■ TEXT SHOWN

Abstract

There are many applications for 3D city models, e.g., in visualizations, analysis, and simulations; each one requiring a certain level of detail to be effective. The overall trend goes towards including various kinds of anthropogenic and natural objects therein with ever increasing geometric and semantic details. A few years back, the featured 3D building models had only coarse roof geometry. But nowadays, they are expected to include detailed roof superstructures like dormers and chimneys. Several methods have been proposed for the automatic reconstruction of 3D building models from airborne based point clouds. However, they are usually unable to reliably recognize and reconstruct small roof superstructures as these objects are often represented by only few point measurements, especially in low-density point clouds. In this paper, we propose a recognition and reconstruction approach that overcomes this problem by identifying and simultaneously reconstructing regularized superstructures of similar shape. For this purpose, candidate areas for superstructures are detected by taking into account virtual sub-surface points that are assumed to lie on the main roof faces below the measured points. The areas with similar superstructures are detected, extracted, grouped together, and registered to one another with the Iterative Closest Point (ICP) algorithm. As an outcome, the joint point density of each detected group is increased, which helps to recognize the shape of the superstructure more reliably and in more detail. Finally, all instances of each group of superstructures are modeled at once and transformed back to their original position. Because superstructures are reconstructed in groups, symmetries, alignments, and regularities can be enforced in a straight-forward way. The validity of the approach is presented on a number of example buildings from the Vaihingen test data set.

■ ENTRIES PROVIDED
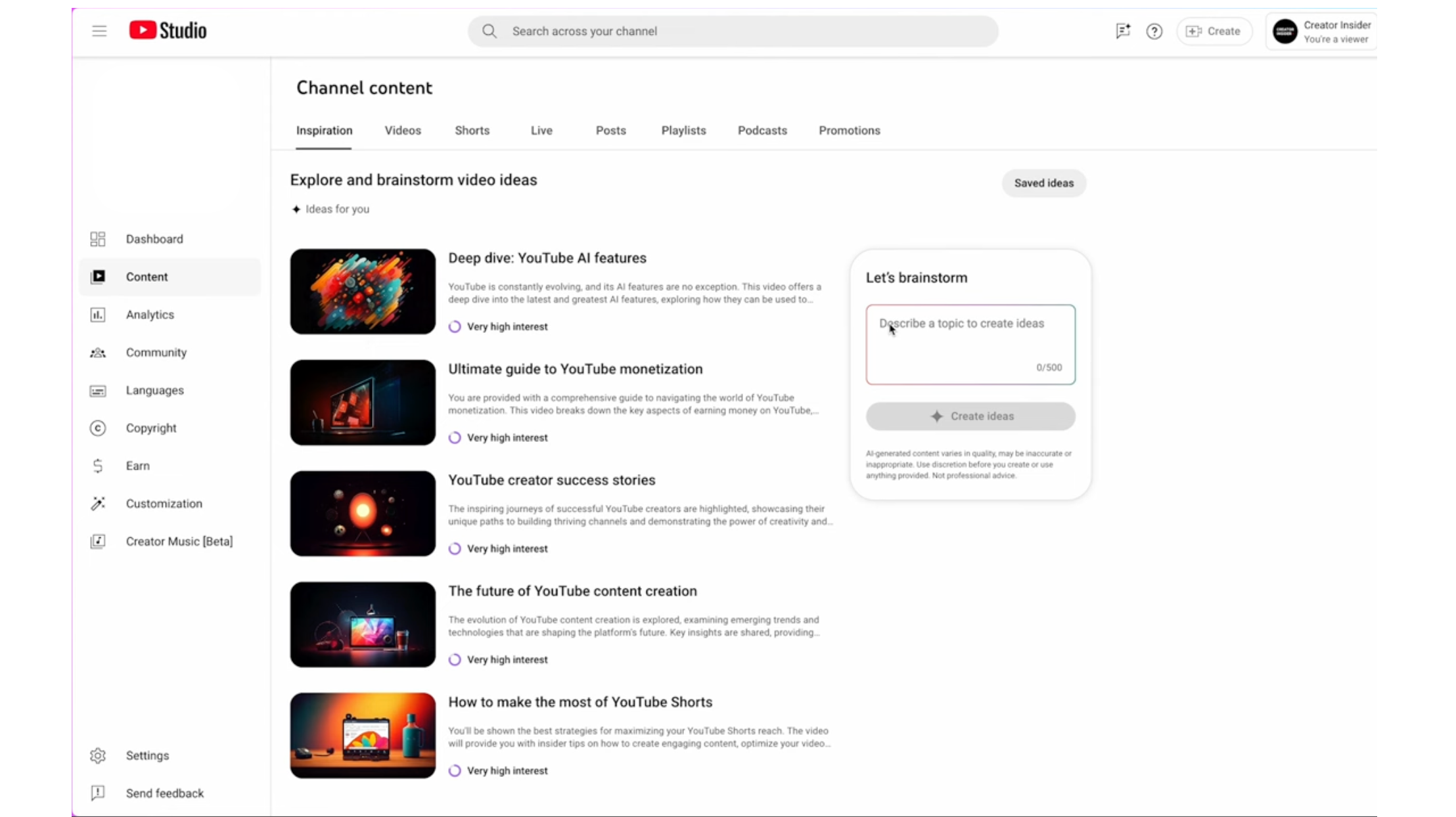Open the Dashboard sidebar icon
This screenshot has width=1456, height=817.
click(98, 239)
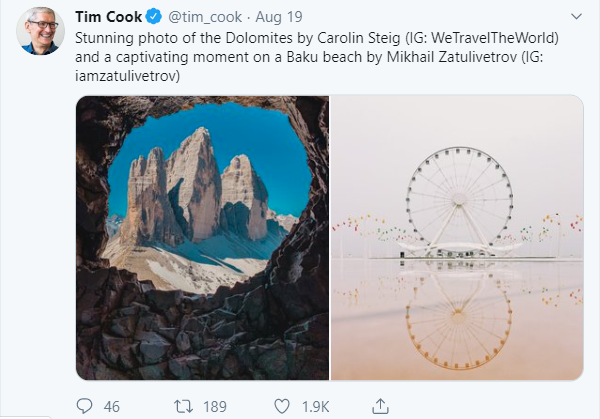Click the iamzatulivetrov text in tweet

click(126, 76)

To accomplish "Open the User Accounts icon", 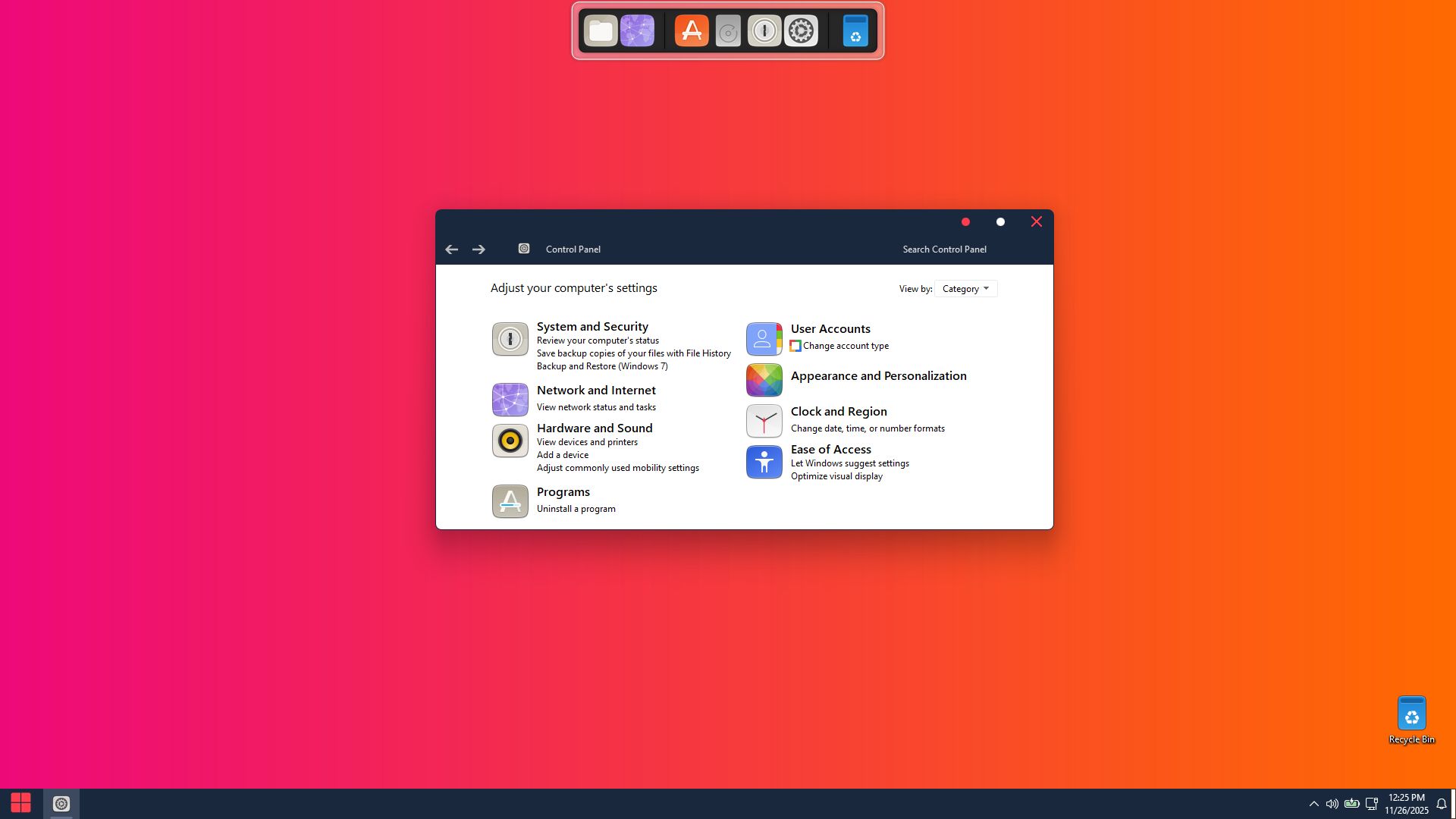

■ PROBLEMS TO SOLVE
- a) Answer these about the abstract on reconstructing roof superstructures:
(i) Which algorithm is used to register the grouped areas with similar superstructures to one another?
(ii) What two examples of roof superstructures does it name?
(iii) Which test data set supplies the example buildings?
- b) Pick up the abstract on reconstructing roof superstructures after its final sentence and write the next part of the paper.
The listing has nothing to do with the abstract on 3D building models.

■ ANSWERS FOR THIS EXERCISE
- a)
(i) The Iterative Closest Point (ICP) algorithm.
(ii) Dormers and chimneys.
(iii) The Vaihingen test data set.

- b)
Highlights

  • For several years, 3D city models assume a central role in urban and regional planning, surveying, navigation, and telecommunications and allow in the environmental field precise analyses and simulations of pollutant, flood and noise propagation, and solar potential

  • We present in this paper a new approach for the fully-automatic reconstruction of regularized roof superstructures from low-density LIDAR data, which might feature partially occluded areas

  • The proposed approach is tested both on generated data (1.5-4 points/m2) and on several buildings located in residential parts of the Vaihingen test data set (4-6 points/m2), which is provided by the German Society for Photogrammetry, Remote Sensing and Geoinformation (DGPF) (Cramer, 2010)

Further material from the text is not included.